King speaks on JMCSS’ successes, challenges

Jackson-Madison County Schools Superintendent Marlon King began his speech at the Jackson Rotary Club meeting on Wednesday, April 24, in an unusual way, but letting the crowd know what he was not going to talk about.

That was a list of 13 things he said he thought they might be expecting him to talk about, including students from Rose Hill competing in an electric car national championship race at Talladega, the renovation of Malesus School with investment from Toyota into a hub for STEM and robotics education, the workforce development center that’s been approved, the launch of multiple robotics programs throughout the district in the last couple years, the inaugural JMAC Awards last week, the success of Leap Up for Literacy program that encouraged reading among students, 88 students who’ve scored a 30 or higher on the ACT since 2021, the development of the Hub City Central Complex, the construction of the new Pope School, elementary basketball programs starting up, the success of the JMCSS Gala, two state championship winning teams meeting Gov.
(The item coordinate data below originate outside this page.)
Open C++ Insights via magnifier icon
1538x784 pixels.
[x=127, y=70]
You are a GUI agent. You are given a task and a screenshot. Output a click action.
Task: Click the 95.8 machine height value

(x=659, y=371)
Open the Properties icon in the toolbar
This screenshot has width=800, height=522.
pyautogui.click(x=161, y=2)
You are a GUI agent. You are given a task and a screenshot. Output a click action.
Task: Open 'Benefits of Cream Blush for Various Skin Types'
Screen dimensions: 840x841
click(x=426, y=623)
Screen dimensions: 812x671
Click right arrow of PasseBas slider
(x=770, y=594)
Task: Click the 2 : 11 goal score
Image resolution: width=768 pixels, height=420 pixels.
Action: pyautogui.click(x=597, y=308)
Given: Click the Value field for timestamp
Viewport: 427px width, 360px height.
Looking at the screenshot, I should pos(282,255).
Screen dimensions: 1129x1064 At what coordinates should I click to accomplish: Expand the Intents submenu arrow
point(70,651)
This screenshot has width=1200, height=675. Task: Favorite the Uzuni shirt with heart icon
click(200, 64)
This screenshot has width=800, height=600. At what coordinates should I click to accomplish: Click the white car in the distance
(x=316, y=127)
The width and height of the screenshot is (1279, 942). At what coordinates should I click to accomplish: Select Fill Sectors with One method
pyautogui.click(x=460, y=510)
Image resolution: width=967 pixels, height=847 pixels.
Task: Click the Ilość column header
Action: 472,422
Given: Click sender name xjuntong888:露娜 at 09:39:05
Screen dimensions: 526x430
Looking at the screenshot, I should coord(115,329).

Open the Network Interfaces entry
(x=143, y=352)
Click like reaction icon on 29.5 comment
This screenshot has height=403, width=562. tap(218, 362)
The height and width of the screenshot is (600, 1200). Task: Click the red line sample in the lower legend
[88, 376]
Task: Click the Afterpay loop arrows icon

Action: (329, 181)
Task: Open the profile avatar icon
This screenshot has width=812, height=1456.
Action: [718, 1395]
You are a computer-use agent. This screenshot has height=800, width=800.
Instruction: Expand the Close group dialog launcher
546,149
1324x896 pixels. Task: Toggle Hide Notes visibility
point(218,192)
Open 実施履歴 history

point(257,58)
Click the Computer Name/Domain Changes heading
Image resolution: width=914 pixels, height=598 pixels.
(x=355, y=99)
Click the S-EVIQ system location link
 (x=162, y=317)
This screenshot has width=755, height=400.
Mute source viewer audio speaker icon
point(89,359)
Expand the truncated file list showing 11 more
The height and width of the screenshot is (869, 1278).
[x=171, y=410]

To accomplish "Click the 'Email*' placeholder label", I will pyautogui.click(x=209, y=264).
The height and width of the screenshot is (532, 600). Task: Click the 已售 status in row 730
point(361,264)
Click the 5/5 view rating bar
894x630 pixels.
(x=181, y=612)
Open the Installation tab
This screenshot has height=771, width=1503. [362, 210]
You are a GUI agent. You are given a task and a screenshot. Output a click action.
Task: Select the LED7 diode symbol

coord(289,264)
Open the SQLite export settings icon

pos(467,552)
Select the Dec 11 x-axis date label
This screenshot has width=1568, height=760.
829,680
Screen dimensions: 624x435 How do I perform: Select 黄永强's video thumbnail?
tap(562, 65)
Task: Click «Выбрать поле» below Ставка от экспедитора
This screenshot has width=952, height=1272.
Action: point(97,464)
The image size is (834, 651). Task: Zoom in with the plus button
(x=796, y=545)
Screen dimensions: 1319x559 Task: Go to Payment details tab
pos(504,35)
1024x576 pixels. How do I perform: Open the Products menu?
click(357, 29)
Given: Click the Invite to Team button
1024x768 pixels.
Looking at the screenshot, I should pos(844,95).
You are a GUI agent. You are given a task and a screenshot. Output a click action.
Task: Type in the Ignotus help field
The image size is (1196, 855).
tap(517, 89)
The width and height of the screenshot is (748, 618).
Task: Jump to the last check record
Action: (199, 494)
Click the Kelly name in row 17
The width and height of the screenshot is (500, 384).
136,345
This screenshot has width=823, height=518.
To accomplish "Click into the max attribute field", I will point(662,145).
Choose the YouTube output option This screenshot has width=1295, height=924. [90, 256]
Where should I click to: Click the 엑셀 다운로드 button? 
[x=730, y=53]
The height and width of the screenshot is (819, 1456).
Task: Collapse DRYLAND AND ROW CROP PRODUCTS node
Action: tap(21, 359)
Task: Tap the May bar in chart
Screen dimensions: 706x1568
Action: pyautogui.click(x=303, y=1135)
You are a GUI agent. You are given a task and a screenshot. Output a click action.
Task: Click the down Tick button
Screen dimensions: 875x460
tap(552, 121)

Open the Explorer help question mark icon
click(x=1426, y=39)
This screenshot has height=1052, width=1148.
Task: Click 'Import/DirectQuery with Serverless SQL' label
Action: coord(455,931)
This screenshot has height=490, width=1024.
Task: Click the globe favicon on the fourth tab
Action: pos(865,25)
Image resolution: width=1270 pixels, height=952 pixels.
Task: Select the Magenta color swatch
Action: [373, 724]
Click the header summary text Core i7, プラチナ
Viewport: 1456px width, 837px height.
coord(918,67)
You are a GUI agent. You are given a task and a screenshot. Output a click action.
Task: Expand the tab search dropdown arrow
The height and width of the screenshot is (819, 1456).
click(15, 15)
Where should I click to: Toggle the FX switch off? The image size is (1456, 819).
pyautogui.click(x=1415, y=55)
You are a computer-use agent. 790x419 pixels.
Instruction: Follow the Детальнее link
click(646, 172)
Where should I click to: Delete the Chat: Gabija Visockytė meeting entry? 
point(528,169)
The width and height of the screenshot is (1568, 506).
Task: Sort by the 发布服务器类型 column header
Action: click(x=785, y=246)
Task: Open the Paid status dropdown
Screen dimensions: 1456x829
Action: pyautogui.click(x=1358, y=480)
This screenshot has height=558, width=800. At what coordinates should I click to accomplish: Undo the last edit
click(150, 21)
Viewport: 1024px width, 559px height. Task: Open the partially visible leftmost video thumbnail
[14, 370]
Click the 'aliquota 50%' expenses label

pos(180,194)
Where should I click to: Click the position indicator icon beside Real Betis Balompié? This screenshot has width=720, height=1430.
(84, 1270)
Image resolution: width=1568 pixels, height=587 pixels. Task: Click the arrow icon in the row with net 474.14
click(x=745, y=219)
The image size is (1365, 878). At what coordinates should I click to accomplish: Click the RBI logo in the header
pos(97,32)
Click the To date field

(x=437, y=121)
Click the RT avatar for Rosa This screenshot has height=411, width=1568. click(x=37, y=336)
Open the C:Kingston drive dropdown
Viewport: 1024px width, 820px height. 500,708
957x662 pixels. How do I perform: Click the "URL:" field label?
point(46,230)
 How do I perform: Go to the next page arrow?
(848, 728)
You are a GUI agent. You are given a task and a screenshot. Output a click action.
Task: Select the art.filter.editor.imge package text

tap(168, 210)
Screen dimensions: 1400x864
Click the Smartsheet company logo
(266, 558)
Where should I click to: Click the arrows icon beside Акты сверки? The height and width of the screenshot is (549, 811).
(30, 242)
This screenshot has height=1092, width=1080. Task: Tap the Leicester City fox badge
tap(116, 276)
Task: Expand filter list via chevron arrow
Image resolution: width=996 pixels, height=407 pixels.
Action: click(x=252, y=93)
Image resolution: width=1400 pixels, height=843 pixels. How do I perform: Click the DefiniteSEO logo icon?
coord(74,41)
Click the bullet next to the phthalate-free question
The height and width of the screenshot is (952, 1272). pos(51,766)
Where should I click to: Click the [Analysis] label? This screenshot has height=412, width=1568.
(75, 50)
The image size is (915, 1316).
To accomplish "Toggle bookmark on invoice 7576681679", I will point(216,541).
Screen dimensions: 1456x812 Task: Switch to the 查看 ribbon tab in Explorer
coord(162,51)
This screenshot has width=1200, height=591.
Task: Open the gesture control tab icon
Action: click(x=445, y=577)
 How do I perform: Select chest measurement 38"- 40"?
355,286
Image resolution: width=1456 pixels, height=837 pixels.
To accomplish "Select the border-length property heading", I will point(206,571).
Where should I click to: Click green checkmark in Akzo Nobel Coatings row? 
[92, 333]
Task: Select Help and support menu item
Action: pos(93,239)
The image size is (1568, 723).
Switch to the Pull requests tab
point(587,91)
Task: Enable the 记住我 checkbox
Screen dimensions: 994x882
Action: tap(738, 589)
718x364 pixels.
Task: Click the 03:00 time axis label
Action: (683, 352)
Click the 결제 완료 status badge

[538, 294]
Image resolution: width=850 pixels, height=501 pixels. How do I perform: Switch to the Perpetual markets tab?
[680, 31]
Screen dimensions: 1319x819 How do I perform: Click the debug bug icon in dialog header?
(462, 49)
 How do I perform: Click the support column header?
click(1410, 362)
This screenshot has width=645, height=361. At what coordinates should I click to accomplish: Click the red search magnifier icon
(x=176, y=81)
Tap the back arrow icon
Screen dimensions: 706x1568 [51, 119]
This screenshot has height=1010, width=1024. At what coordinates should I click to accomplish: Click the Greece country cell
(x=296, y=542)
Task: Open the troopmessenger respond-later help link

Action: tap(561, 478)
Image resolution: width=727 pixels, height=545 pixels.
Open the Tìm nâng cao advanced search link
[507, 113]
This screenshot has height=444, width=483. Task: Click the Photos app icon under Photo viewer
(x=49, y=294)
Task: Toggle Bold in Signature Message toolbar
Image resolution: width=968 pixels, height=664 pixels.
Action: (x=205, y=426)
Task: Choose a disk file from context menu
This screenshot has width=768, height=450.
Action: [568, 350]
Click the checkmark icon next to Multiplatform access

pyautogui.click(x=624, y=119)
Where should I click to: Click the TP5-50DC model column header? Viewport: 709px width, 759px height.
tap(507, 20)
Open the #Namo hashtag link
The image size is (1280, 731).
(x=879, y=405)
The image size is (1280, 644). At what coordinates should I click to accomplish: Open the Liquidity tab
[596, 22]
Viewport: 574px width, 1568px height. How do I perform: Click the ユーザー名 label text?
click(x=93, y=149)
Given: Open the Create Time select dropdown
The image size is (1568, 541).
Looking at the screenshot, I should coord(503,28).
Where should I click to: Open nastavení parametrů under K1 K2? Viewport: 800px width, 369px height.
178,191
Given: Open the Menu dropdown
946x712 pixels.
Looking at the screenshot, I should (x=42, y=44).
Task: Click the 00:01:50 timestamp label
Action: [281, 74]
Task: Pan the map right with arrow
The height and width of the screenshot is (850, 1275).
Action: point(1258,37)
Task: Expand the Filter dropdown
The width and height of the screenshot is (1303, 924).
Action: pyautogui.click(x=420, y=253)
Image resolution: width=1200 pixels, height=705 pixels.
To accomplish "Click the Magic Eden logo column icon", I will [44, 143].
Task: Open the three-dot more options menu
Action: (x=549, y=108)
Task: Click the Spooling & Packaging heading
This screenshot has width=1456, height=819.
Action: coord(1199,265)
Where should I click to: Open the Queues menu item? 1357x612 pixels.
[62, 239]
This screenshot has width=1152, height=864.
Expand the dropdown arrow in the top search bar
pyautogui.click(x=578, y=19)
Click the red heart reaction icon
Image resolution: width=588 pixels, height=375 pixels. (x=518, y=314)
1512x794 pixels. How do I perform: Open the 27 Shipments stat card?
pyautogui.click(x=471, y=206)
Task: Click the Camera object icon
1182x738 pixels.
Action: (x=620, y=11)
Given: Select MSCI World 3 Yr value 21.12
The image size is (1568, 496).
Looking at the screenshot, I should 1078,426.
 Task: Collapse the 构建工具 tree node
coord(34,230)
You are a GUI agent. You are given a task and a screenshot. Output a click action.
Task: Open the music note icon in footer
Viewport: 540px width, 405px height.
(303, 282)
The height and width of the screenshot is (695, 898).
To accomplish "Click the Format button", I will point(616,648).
Bill Lee and the recent awarding of the Star teacher grant that comes from the Madison County Commission for teachers.

“But I’m not going to talk about all that,” King said before most of the crowd chuckled audibly.

What King did talk about was the finances of the district as well as its successes and challenges.

As far as the finances, the district has come in under budget by $4.6 million each of the last two years. He expects the fund balance, which was a little more than $26 million last year at the close of the fiscal year is expected to grow even more this year.

“I don’t want to use our fund balance to help with the budget because that’s for a rainy day,” King said. “So if we get to a rainy day, I want us to be able to fund as much as we can without asking the County Commission or the taxpayers to feel the brunt of the need to fund whatever might need funding.”

He added that the new TISA funding formula that was established last year and growth in student population means more money should be coming to JMCSS in the coming years.

When discussing successes, King mentioned how the district is retaining teachers with higher wages, but in addition to that, the wellness program called We CARE.

“We’re retaining teachers, but because they’re taking care of themselves better, our teacher absenteeism is dropping,” King said. “So if the teachers are feeling better and are in the room with the students teaching, that means that their scores are going up too.”

King also mentioned the challenges the district is facing.

Chronic absenteeism is one of them. King mentioned one student he heard about at a school who had missed 40 consecutive days.

King said for students like that one, he hopes that the district doesn’t give up on the student and gets him or her into a program like Parkview Prep that helps students that have fallen behind catch up.

He mentioned how there are nearly 300 students in the district who are homeless.

“A lot of those are staying in hotels or wherever they can find,” King said. “And we do what we can for them.

“A lot of them, when we ask them what they need, we’ll send food home with them but they’ll also ask for towels because extra towels are a fee at the hotels, and they don’t have the money for those fees. So we help them out that way.”

King said he appreciates the passion the community of Jackson and Madison County has for its public school system, and that’s why he continues to do everything he can to improve the district every day.